At this point, McKenna started talking about her work with fellow Love Junkies Hillary Lindsey and Liz Rose. McKenna said Rose taught her the art of co-writing after she got her first publishing deal and started traveling back and forth to Nashville in 2005. She then performed the Love Junkies’ biggest hit, “Girl Crush,” which was covered by Little Big Town and won the “Best Country Song” Grammy in 2016.
Later, McKenna played two additional co-writes, the Love Junkies hit “Sober” and The Highwomen’s “Crowded Table,” which she penned with Natalie Henby and Brandi Carlisle. The latter song prompted another humorous anecdote.
“I showed up at Natalie’s house and made her husband feed me dinner because I was starving,” McKenna said. “Natalie said she wanted to write a song called ‘Crowded Table’ and I said sure. ‘Happy People’ confused me, but a crowded table is something I know.”
McKenna still lives in Stoughton, Mass., with her husband of 33 years. The couple, who married a year after graduating from high school, have five children and live down the street from McKenna’s father.
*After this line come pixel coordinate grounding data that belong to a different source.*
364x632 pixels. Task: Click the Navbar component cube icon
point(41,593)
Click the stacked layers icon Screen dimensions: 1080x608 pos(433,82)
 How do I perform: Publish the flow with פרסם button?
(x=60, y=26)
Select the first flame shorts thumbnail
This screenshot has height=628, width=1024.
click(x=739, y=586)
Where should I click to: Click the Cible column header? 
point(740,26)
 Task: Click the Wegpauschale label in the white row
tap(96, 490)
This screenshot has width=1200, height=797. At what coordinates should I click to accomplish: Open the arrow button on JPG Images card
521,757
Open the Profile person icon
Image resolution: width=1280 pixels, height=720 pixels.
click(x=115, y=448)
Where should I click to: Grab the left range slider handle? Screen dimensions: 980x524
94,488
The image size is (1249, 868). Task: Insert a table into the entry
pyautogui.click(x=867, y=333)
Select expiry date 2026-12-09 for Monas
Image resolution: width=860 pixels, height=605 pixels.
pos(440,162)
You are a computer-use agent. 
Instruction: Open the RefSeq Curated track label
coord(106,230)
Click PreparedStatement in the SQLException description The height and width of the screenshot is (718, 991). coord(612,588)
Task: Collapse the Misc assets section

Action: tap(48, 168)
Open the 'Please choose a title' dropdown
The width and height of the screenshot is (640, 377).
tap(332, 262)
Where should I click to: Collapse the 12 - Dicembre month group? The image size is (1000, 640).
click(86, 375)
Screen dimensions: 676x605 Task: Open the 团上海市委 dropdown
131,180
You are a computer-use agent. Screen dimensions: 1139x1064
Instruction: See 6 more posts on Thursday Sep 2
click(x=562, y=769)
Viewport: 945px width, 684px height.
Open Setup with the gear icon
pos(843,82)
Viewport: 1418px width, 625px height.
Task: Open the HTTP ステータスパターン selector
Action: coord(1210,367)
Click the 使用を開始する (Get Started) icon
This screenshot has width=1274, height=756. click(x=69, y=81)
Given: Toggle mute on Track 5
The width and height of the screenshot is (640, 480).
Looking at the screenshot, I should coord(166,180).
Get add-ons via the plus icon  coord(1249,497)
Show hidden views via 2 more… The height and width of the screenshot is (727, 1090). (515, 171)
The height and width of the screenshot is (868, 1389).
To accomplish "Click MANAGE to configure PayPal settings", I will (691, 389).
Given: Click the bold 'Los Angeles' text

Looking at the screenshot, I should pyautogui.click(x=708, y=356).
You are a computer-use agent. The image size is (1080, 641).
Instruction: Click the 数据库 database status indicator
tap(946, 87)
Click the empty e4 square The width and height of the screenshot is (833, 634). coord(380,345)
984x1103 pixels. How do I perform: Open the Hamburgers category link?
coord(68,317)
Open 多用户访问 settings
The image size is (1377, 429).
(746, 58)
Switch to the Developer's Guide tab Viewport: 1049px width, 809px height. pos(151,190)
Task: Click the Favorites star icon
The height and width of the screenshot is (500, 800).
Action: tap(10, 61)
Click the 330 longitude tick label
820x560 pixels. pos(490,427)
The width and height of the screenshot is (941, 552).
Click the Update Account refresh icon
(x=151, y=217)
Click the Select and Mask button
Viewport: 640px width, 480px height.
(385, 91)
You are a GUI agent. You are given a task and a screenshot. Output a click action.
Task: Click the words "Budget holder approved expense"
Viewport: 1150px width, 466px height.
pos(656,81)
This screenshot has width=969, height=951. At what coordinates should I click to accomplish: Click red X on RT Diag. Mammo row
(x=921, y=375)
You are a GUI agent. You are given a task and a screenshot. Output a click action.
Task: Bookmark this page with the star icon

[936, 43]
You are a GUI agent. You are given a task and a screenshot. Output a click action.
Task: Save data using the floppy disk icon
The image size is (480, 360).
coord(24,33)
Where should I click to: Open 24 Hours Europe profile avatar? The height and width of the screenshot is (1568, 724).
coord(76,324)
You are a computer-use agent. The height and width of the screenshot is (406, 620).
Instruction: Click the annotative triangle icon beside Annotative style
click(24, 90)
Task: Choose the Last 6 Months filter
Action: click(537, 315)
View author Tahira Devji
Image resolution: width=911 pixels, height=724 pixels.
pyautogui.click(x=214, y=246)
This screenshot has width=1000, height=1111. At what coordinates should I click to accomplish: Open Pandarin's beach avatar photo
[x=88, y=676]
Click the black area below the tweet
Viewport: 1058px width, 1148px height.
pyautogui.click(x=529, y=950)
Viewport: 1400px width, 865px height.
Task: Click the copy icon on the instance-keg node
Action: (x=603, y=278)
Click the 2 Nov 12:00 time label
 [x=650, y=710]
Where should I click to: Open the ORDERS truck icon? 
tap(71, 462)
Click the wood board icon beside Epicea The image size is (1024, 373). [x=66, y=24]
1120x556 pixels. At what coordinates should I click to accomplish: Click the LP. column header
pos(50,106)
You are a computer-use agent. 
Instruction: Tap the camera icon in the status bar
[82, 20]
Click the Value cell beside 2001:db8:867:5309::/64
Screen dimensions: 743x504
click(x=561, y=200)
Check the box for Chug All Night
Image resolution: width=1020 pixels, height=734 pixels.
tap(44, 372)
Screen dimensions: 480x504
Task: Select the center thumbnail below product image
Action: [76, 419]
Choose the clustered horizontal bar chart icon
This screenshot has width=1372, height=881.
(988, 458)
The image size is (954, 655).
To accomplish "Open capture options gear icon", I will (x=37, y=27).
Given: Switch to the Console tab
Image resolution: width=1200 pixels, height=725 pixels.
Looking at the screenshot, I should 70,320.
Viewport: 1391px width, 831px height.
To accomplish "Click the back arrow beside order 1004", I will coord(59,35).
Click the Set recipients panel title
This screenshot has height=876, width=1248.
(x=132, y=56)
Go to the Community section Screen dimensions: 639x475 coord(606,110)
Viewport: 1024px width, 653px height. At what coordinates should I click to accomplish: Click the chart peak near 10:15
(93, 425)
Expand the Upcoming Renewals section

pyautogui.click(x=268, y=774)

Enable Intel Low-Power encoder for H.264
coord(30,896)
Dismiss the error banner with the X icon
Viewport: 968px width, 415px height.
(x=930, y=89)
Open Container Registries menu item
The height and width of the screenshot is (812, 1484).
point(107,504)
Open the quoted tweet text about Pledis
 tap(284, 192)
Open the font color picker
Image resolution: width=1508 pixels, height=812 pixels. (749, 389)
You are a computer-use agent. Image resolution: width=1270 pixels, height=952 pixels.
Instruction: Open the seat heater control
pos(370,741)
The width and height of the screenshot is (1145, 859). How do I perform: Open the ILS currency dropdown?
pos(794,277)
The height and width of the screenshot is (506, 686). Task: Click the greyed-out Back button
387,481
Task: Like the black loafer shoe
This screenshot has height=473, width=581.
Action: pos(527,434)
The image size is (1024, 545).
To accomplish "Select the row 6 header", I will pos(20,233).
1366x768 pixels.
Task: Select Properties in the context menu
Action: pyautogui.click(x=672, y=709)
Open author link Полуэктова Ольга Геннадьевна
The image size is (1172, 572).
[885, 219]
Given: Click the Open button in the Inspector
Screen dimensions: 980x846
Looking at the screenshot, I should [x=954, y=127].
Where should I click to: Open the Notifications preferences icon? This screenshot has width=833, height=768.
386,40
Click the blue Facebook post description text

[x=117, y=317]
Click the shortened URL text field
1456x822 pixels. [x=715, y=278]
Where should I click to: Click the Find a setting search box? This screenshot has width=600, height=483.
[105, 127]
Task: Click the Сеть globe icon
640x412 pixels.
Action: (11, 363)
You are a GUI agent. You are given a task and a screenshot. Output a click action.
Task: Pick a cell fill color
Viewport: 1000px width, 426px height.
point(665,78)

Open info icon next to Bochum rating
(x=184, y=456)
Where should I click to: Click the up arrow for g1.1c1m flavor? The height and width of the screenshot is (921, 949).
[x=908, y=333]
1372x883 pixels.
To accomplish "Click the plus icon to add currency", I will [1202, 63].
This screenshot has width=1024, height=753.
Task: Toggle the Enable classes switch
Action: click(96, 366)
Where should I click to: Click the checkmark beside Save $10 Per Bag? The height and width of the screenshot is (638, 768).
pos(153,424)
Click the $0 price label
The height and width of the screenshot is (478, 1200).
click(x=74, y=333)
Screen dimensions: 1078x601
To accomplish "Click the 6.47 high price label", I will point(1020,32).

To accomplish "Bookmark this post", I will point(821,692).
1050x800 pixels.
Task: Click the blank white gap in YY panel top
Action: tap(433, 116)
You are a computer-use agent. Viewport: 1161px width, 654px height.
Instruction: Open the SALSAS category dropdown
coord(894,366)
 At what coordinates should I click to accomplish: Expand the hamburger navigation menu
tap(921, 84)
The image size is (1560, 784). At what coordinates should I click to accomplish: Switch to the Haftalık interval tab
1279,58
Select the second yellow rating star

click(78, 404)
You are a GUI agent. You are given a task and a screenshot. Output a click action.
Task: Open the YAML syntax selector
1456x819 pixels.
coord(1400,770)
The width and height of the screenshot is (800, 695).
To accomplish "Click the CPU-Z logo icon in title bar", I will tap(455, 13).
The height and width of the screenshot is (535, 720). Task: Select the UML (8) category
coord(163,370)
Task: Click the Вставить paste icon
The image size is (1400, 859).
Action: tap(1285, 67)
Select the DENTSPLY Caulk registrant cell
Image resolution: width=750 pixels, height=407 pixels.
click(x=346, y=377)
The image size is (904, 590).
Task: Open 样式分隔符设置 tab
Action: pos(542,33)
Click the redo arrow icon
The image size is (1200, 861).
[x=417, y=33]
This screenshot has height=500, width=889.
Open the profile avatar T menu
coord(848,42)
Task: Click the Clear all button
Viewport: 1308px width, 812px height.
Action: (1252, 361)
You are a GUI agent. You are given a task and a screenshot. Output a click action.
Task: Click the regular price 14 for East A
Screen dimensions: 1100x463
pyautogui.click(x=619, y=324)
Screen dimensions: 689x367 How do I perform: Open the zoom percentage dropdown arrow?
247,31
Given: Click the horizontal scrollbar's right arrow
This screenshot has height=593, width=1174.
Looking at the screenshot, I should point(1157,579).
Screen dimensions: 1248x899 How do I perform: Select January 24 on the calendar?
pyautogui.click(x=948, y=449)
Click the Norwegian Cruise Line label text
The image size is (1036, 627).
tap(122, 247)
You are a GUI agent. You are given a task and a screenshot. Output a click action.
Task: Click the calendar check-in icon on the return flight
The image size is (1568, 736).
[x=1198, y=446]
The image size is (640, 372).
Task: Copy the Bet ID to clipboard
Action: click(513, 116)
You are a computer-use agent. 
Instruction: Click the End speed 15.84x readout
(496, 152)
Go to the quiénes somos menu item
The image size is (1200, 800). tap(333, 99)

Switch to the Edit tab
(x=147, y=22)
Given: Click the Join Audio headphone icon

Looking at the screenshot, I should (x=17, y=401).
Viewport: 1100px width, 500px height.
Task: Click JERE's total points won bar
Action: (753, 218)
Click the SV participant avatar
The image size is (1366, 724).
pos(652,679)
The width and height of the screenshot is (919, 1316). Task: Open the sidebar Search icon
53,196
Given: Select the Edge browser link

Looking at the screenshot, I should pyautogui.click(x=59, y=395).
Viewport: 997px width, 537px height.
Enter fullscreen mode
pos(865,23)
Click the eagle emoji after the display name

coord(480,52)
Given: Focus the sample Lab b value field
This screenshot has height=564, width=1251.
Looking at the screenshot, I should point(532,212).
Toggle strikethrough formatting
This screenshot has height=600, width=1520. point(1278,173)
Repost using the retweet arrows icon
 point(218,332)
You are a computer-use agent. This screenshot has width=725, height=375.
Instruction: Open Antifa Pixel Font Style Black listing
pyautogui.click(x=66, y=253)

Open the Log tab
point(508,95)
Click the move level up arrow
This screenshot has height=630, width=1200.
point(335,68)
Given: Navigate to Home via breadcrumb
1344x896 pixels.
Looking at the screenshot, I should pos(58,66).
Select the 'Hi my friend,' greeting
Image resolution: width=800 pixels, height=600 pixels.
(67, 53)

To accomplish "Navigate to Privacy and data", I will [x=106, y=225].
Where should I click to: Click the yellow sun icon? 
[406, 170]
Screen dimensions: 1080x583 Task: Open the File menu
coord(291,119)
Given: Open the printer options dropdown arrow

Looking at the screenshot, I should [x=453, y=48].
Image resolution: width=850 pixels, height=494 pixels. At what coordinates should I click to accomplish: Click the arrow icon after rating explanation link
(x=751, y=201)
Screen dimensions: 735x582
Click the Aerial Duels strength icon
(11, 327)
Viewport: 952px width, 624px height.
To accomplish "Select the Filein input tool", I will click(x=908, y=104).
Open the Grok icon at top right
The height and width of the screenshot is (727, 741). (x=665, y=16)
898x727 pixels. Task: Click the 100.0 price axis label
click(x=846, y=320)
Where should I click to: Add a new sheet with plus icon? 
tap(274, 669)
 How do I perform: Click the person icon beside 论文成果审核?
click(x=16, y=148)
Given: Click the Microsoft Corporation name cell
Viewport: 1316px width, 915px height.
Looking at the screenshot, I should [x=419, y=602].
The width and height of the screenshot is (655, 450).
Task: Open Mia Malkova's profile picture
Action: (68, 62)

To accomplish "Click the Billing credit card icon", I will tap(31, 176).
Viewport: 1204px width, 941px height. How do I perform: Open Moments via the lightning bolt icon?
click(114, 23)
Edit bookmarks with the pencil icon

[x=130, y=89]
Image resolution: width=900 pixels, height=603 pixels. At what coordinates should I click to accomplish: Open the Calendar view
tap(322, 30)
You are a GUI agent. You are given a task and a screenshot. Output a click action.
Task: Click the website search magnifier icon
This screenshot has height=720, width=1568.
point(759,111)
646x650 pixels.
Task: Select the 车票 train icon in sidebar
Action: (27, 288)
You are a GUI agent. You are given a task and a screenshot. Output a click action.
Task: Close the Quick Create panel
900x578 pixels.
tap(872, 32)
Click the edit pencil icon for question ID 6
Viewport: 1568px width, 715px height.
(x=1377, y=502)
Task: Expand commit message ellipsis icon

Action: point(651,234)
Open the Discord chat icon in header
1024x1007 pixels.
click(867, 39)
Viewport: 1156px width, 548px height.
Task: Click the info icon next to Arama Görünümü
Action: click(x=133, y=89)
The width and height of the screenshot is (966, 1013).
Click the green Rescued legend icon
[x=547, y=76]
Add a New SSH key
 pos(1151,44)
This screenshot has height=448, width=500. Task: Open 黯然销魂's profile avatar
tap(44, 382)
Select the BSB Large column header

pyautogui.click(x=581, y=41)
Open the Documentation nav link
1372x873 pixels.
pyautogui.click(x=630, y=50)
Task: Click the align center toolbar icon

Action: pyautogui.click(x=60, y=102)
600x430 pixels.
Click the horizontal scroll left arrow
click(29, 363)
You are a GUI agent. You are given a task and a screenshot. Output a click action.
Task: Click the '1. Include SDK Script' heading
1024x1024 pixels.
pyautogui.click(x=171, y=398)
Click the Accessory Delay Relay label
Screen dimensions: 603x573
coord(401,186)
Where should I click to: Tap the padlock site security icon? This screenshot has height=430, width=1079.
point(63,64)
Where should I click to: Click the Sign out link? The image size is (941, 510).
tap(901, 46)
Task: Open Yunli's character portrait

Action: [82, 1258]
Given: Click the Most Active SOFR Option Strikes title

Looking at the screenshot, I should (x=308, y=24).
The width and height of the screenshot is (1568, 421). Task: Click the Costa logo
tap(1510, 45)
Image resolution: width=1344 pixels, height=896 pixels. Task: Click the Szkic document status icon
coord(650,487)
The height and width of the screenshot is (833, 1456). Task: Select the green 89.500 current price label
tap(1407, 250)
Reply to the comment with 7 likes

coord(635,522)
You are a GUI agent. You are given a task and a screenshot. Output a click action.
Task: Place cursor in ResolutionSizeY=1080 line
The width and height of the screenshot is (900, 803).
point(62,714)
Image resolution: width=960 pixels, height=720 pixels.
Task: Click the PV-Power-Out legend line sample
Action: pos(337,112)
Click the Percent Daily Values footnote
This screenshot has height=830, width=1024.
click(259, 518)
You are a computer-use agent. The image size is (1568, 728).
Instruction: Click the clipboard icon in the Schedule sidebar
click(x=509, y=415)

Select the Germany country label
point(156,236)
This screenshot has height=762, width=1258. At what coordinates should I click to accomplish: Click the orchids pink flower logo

Her mother died when she was 7, a tragedy addressed in “The Balladeer” song “Marie” about her sister.
The last two songs and the encore all were about family and getting older. McKenna said she wrote more than ever over Zoom during Covid, noting that it helps that her children “are all sort of self-sufficient, even if the ‘sort of’ never goes away.”
The last song of the 90-minute main set was “Witness to Your Life,” from McKenna’s major label, Tim McGraw-produced debut “Unglamorous.” More of an anthem than the quiet, piercing songs she normally plays, it is about the benefits and challenges of a long-term marriage.
Bookending that song were two pieces written about parenting — “Humble and Kind” and the encore song, the lovely and honest “Even When You’re My Age” from “The Balladeer.”
The writing of “Humble and Kind” produced one last story from McKenna, whose youngest child was 10 at the time (he’s now 17).
“I wrote that song at my kitchen table, recorded it into my phone and sent it to Tim McGraw,” she said. “My kids know when they find me in the same spot in the same clothes that, ‘Oh, mom wrote another song. Now what’s for dinner?’ I think it was spaghetti night.”
She couldn’t get them to listen to her new song, which won her a Grammy after Tim McGraw recorded. “Now that Tim McGraw sings it they pay attention to the song I wrote about them,’ she said, laughing.
Opening for McKenna was her frequent guitarist and collaborator Mark Erelli, who is finally touring behind his latest album, “Blindsided.” Erelli played solo in front of a large picture of his album cover, part of an attempt by The Birchmere to liven up its staging.
“It’s not every day that you get to perform in front of a really big picture of yourself, but I appreciate it,” Erelli said.
Like other artists I’ve seen this summer, Erelli was particularly grateful to be on the road again. His album came out on March 27, 2020 just as Covid hit. The ironic title, he said, wasn’t planned; “Blindsided” is a love song.
Erelli said he and McKenna have been friends since the late 1990s, when they both lost in the same songwriting competition. Calling her his “folk sister,” he said they wrote a song together via Zoom during the pandemic.
“I don’t think I would still be doing this if not for her,” he said.